* _WORK REQUEST_
Repeat exactly the lines of the material below that run from the "Select the XXXXL (4XL) size cell" line to the "Click the $219.69 amount" line, including both, and do not carry over any pictures.

* _LISTED ENTRIES_
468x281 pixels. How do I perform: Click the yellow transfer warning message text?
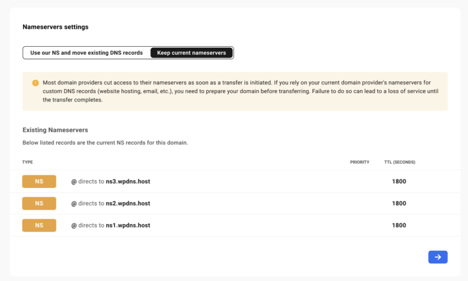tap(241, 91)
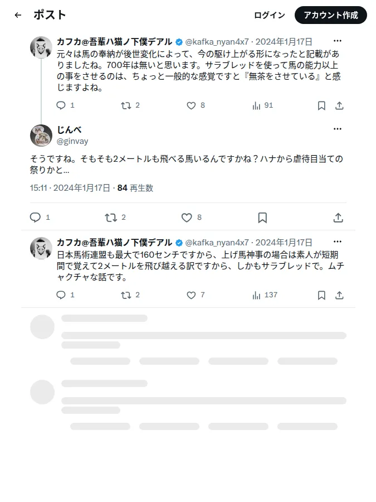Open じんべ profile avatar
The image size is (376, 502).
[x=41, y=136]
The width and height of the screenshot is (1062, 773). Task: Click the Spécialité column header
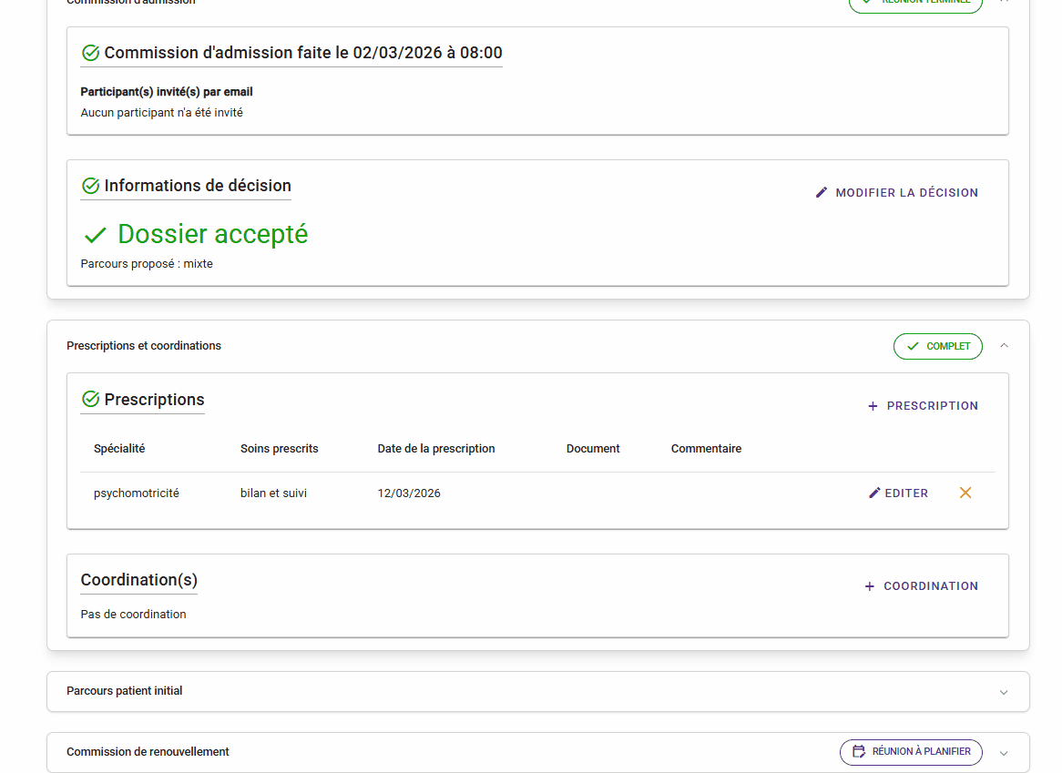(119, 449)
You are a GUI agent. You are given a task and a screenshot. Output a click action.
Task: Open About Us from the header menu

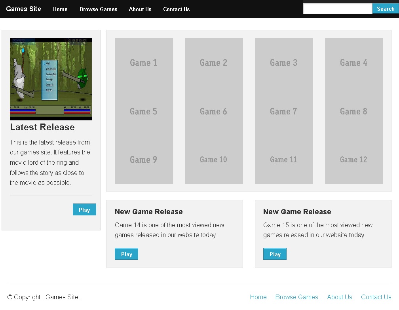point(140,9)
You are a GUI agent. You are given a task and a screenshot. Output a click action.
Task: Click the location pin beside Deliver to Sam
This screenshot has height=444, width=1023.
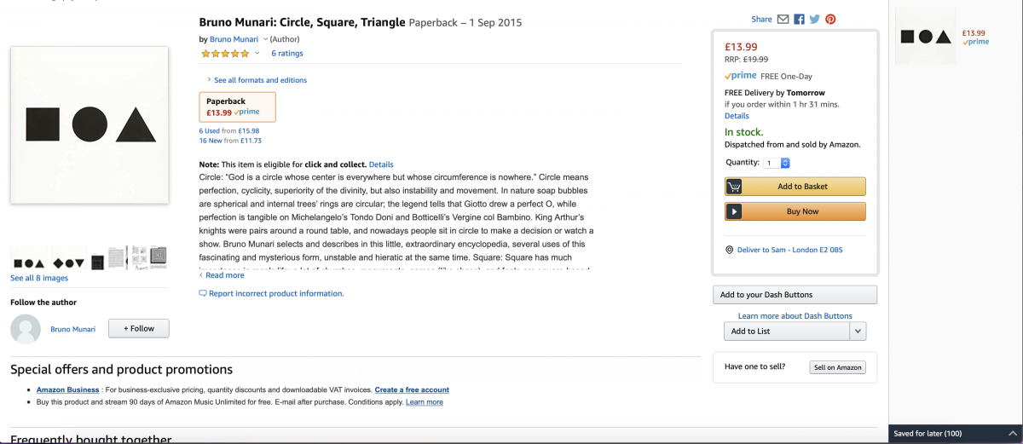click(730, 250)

==

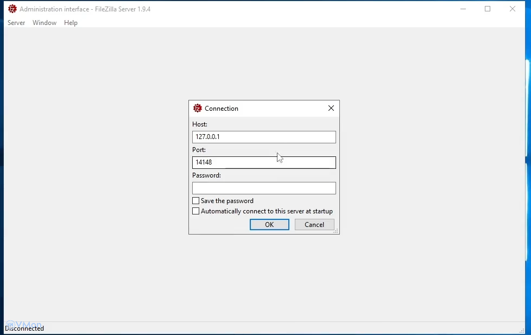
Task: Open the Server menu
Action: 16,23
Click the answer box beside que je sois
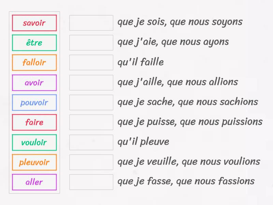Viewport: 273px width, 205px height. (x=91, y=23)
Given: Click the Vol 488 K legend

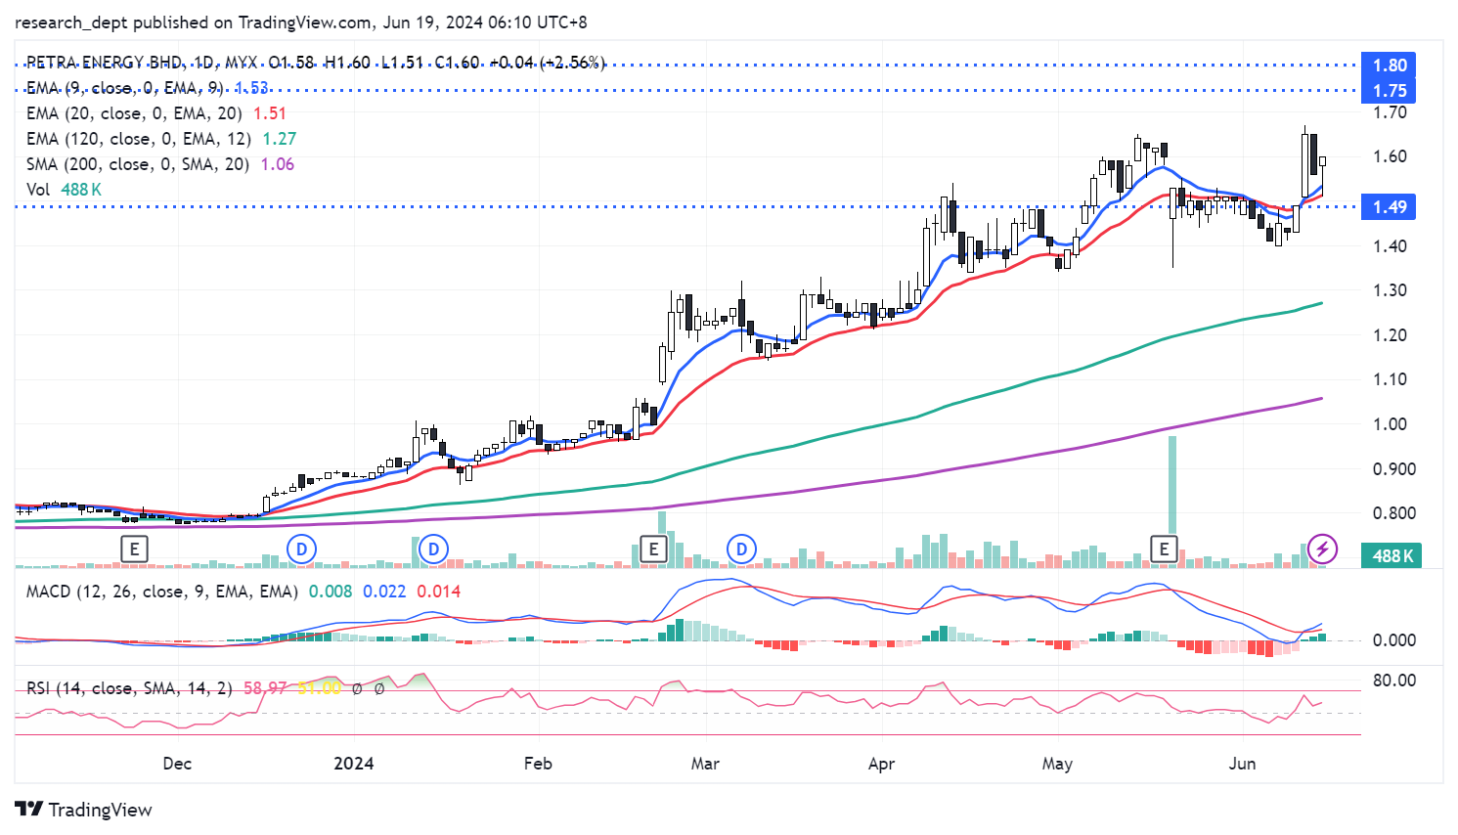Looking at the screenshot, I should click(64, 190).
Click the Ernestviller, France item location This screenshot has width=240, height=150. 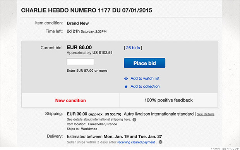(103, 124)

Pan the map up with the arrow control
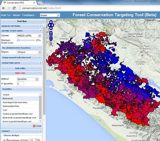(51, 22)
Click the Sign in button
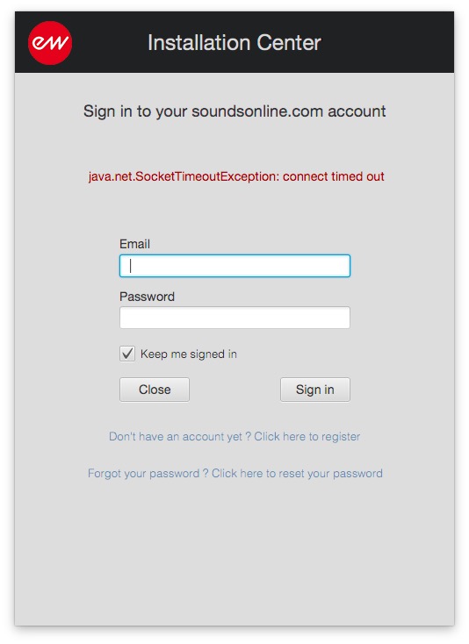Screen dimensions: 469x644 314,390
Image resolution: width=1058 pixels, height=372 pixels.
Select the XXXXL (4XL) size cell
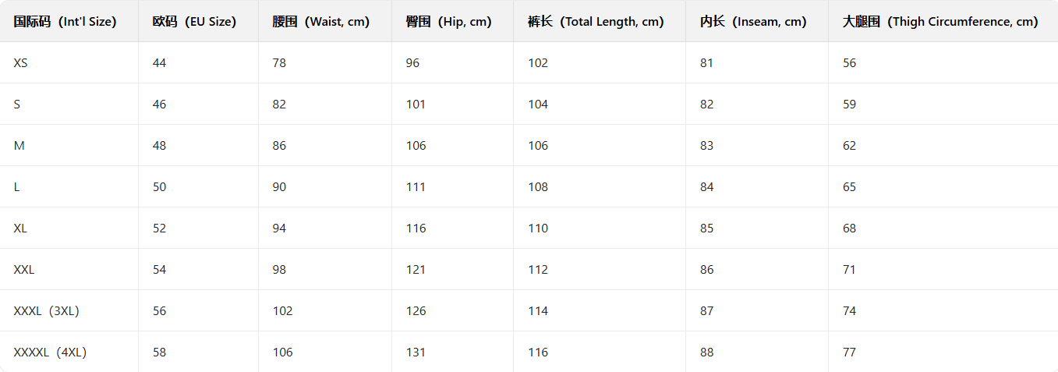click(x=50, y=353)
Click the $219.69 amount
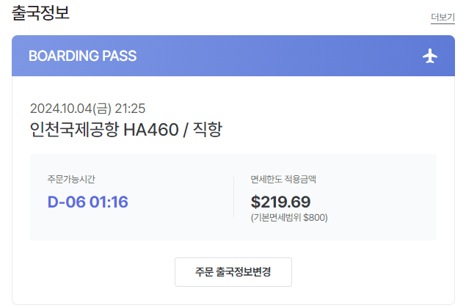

...

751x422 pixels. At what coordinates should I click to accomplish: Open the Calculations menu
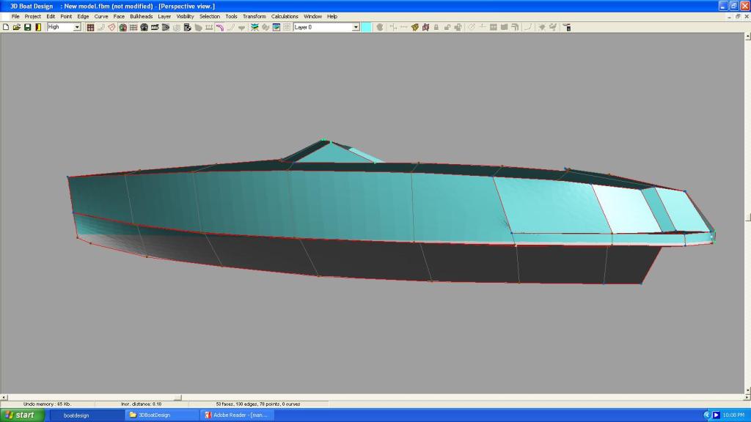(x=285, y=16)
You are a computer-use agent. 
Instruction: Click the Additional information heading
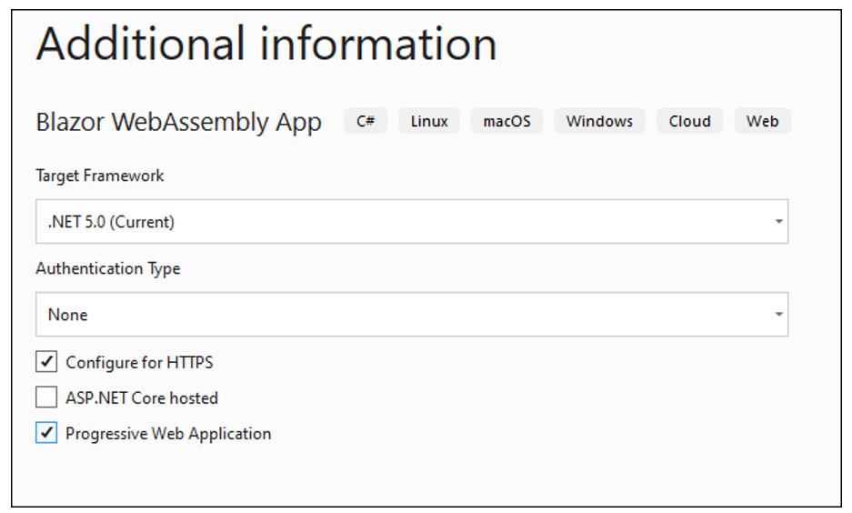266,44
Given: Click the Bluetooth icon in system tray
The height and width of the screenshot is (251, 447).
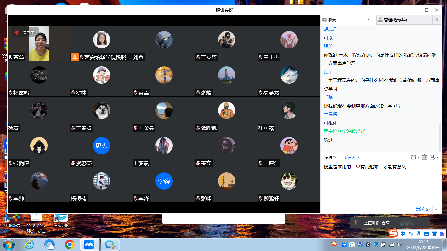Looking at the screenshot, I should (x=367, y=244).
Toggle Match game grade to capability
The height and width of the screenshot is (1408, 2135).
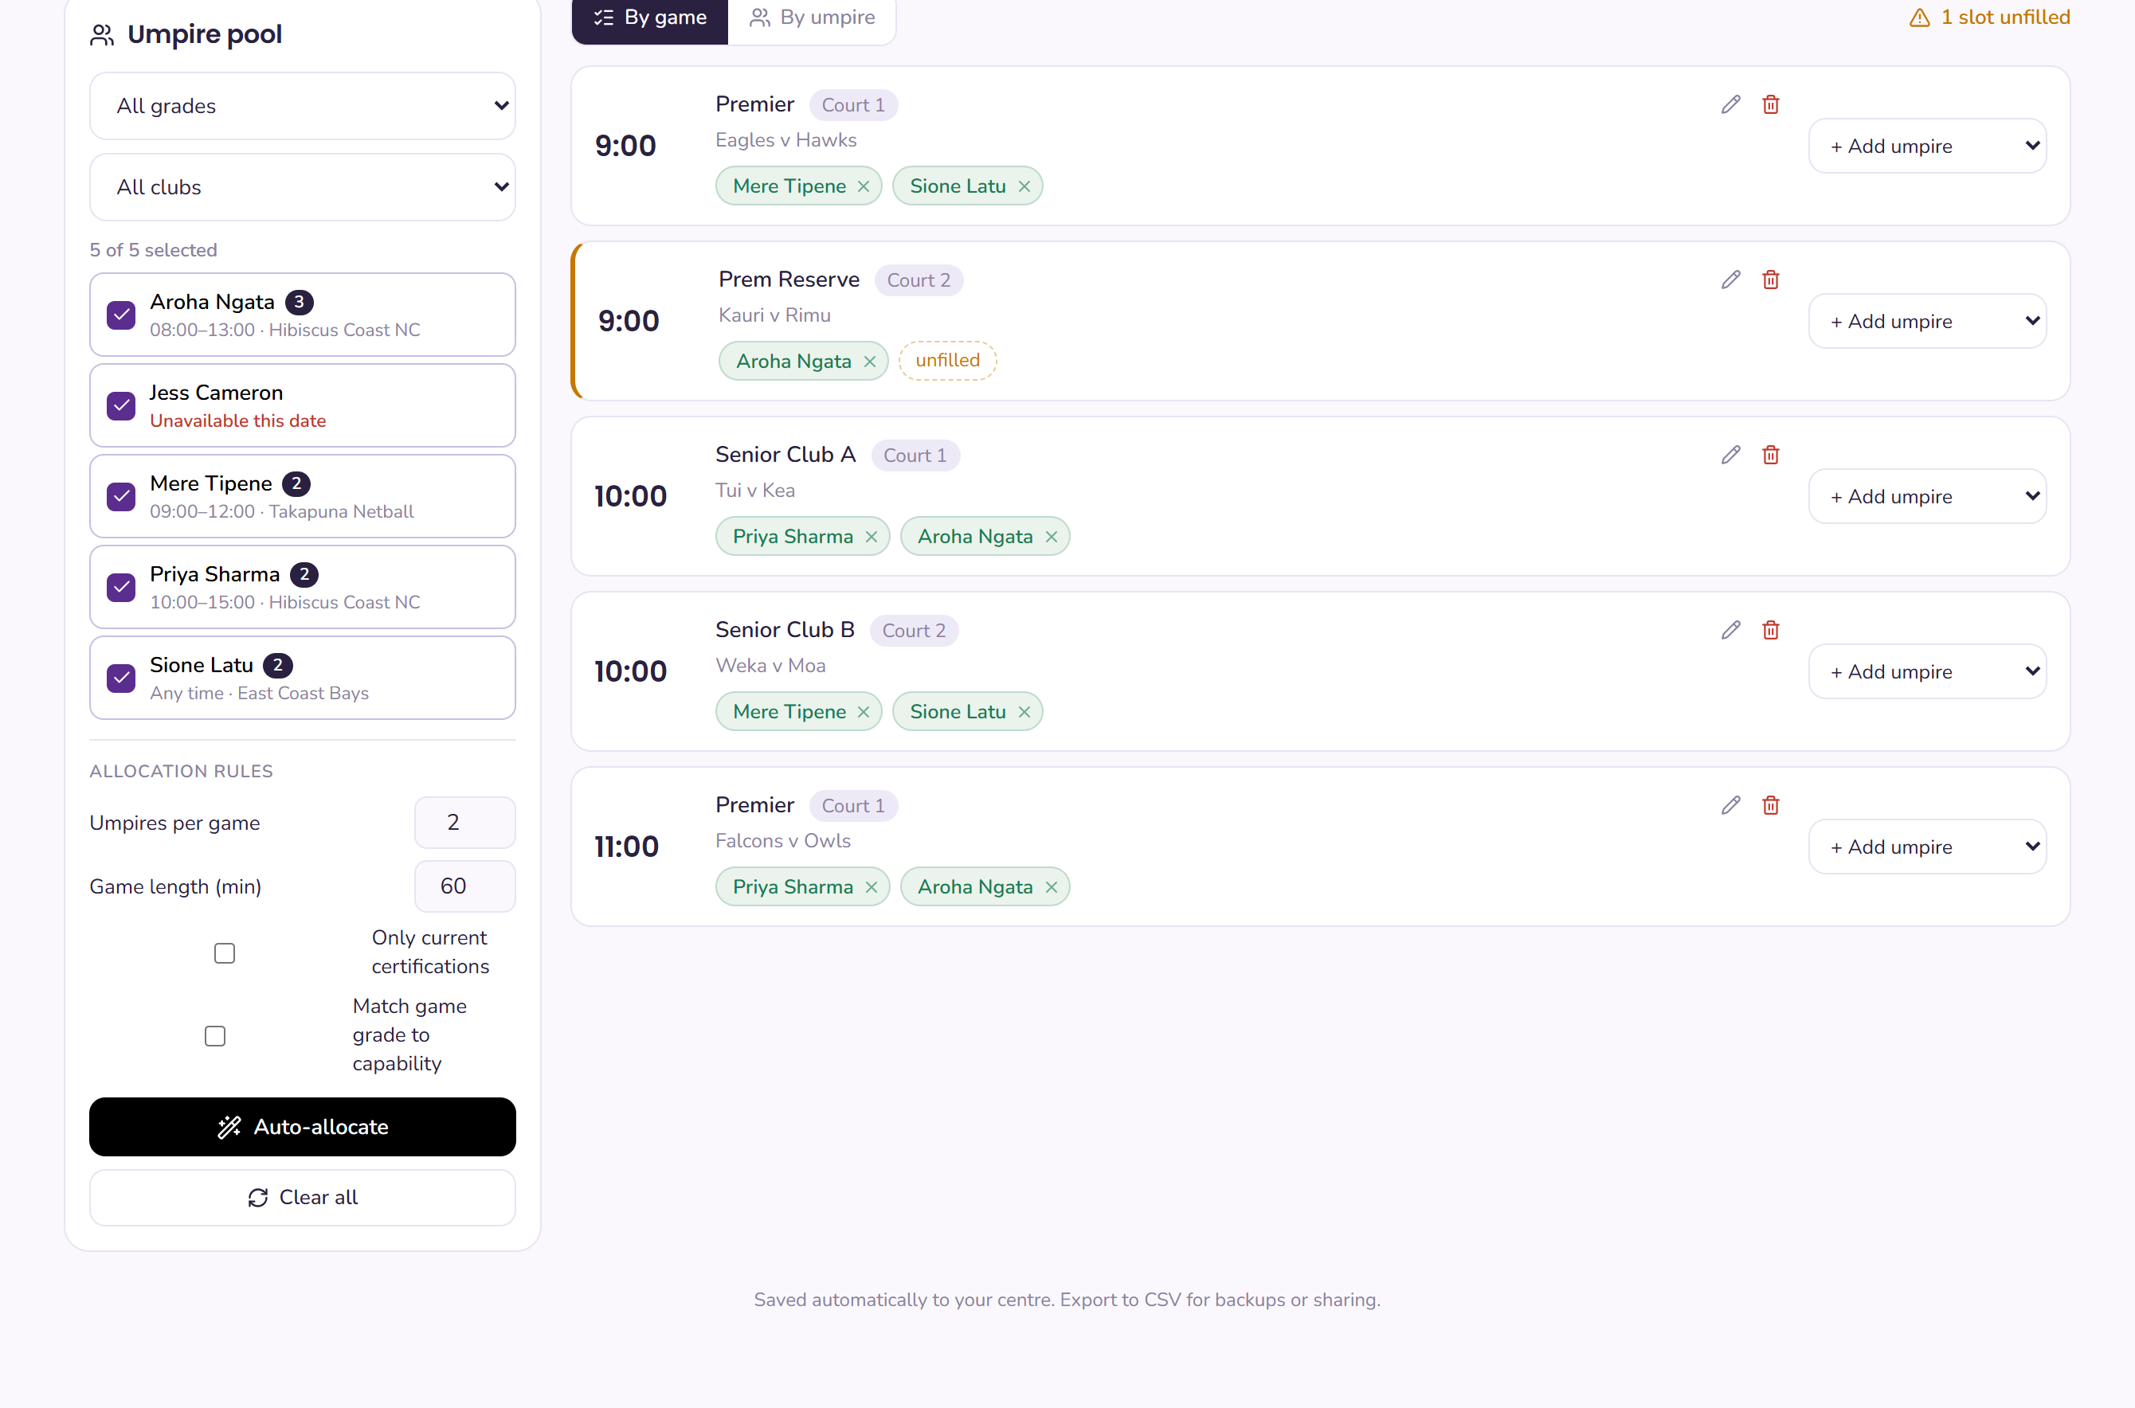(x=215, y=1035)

* _REPLY_
Select the XXXXL (4XL) size cell
click(x=50, y=353)
Click the $219.69 amount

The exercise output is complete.